(Data records)

--*--

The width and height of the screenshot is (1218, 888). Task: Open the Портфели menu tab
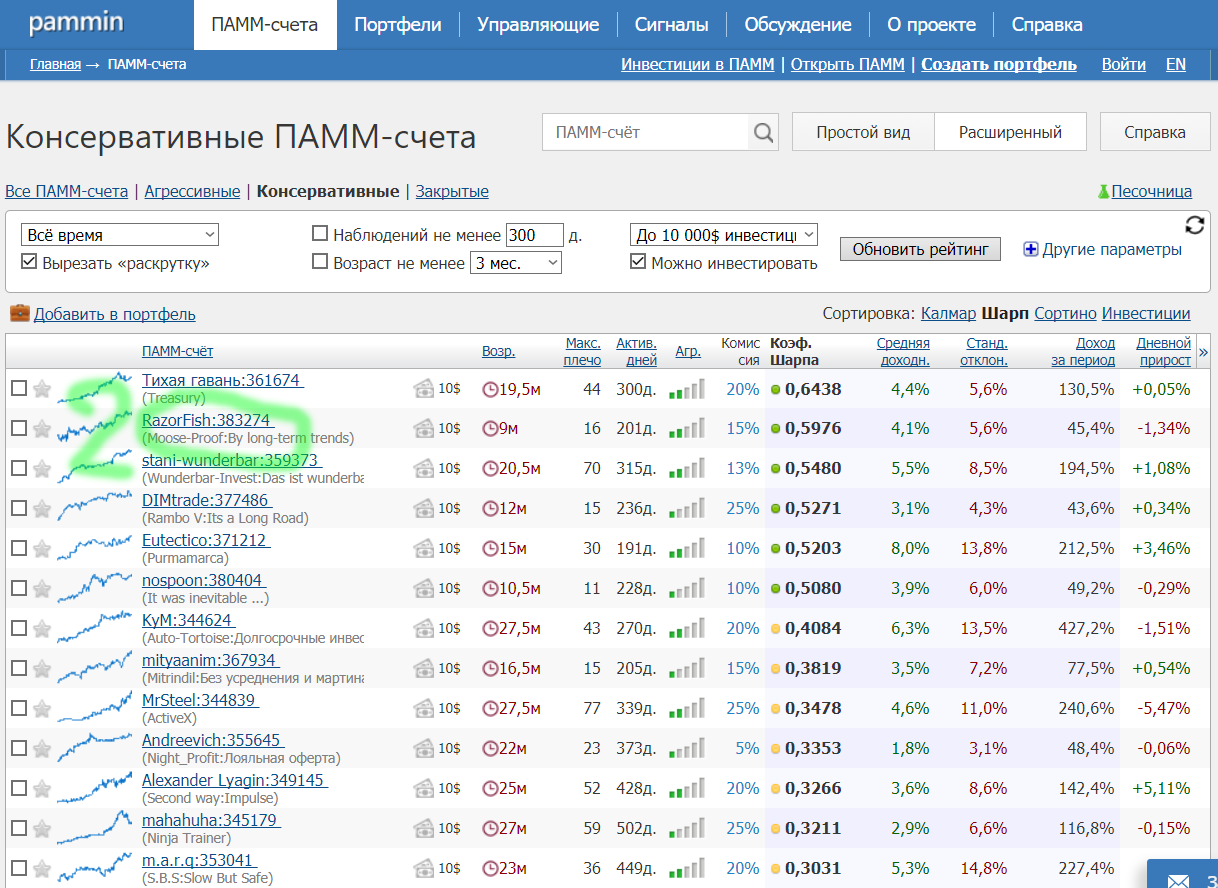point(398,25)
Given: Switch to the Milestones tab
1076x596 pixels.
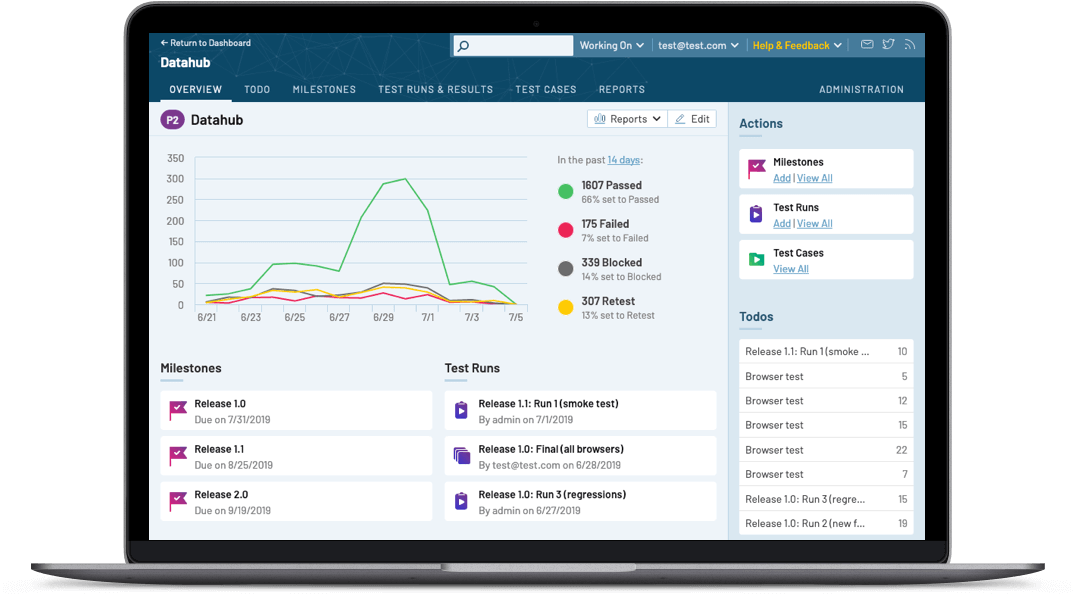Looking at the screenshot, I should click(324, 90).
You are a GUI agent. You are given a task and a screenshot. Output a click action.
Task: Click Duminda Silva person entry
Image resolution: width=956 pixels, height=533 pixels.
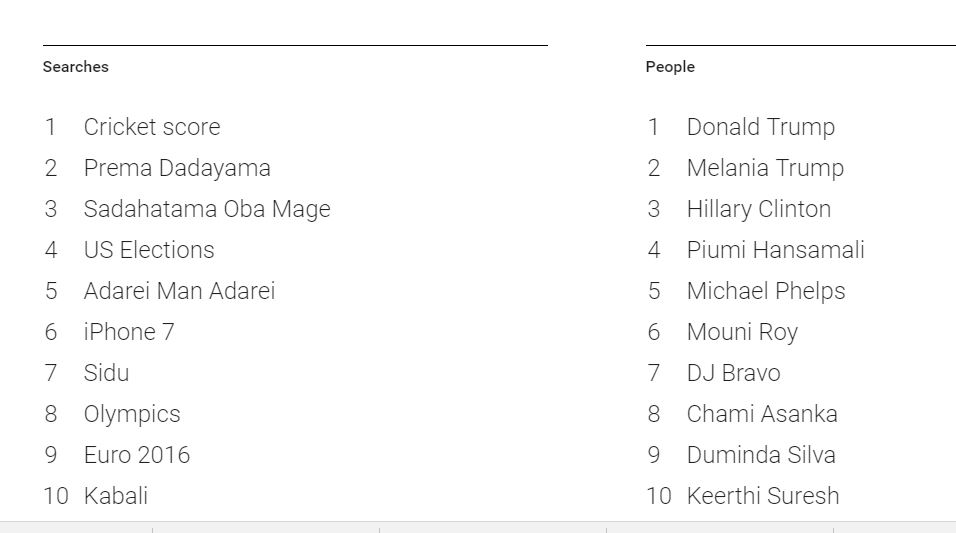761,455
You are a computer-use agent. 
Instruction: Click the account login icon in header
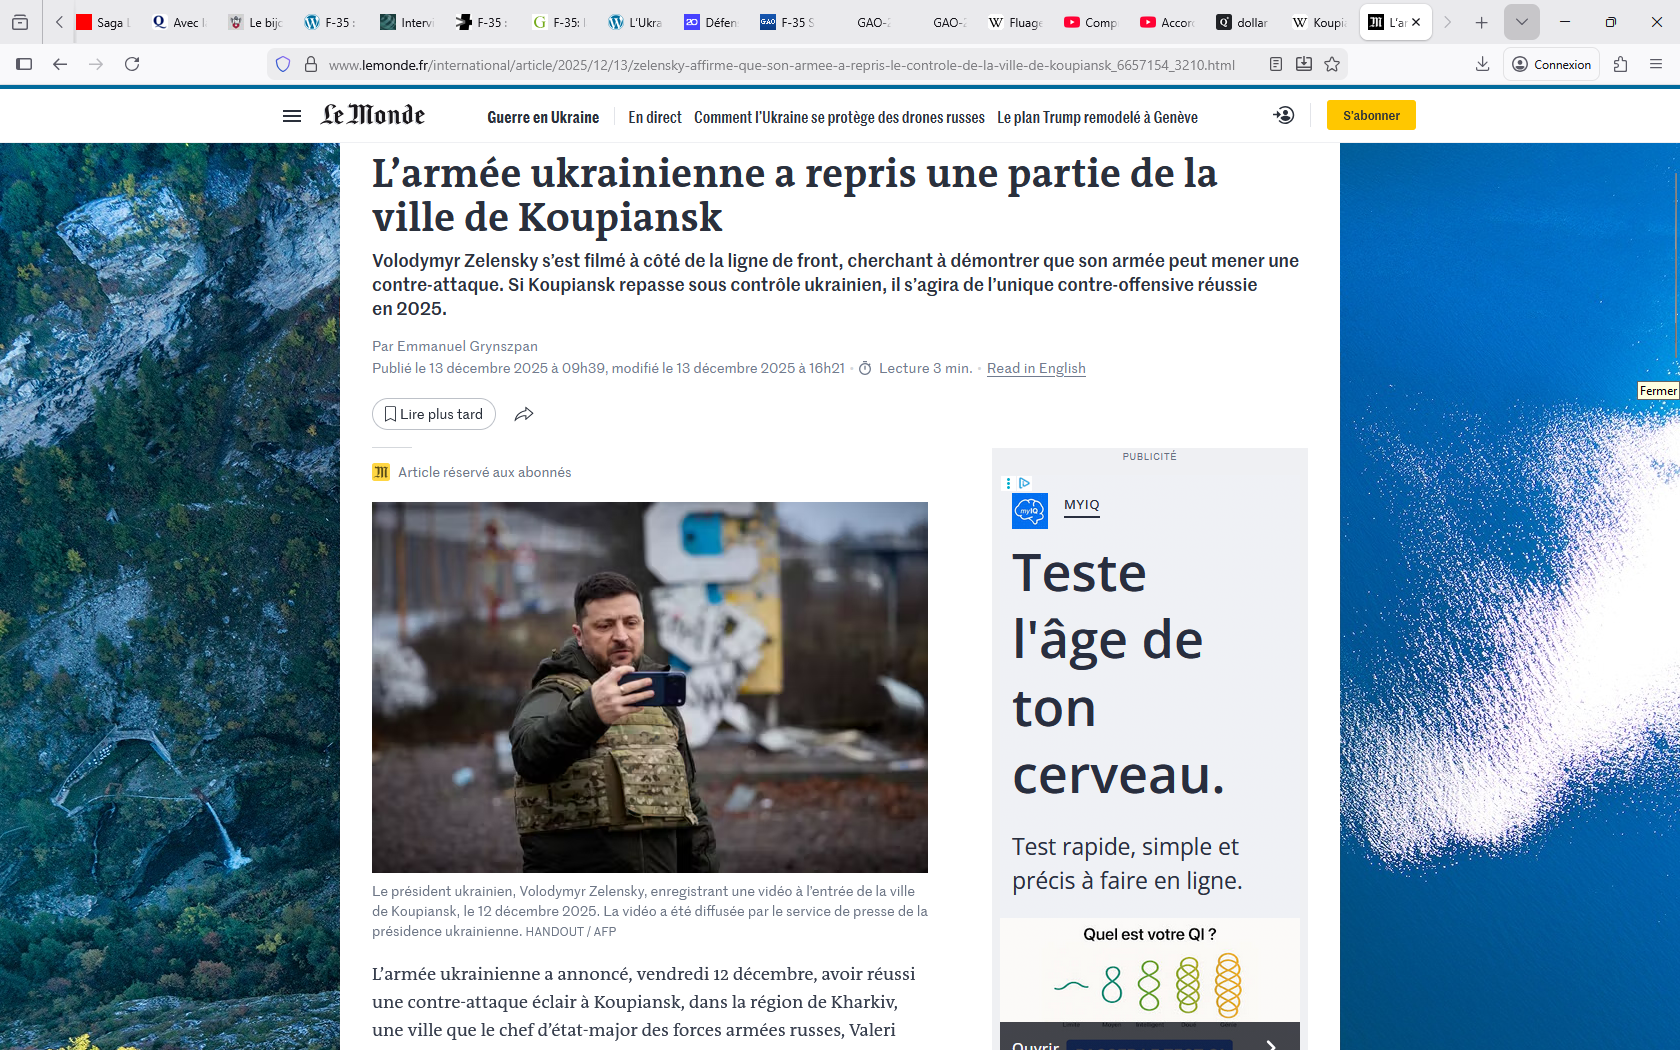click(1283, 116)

--*--

(Work request)
Scan the data above and copy each line containing the word "agent".

(Task output)
You are a GUI agent. You are given a task and a screenshot. Output a click action.
You are a computer-use agent. 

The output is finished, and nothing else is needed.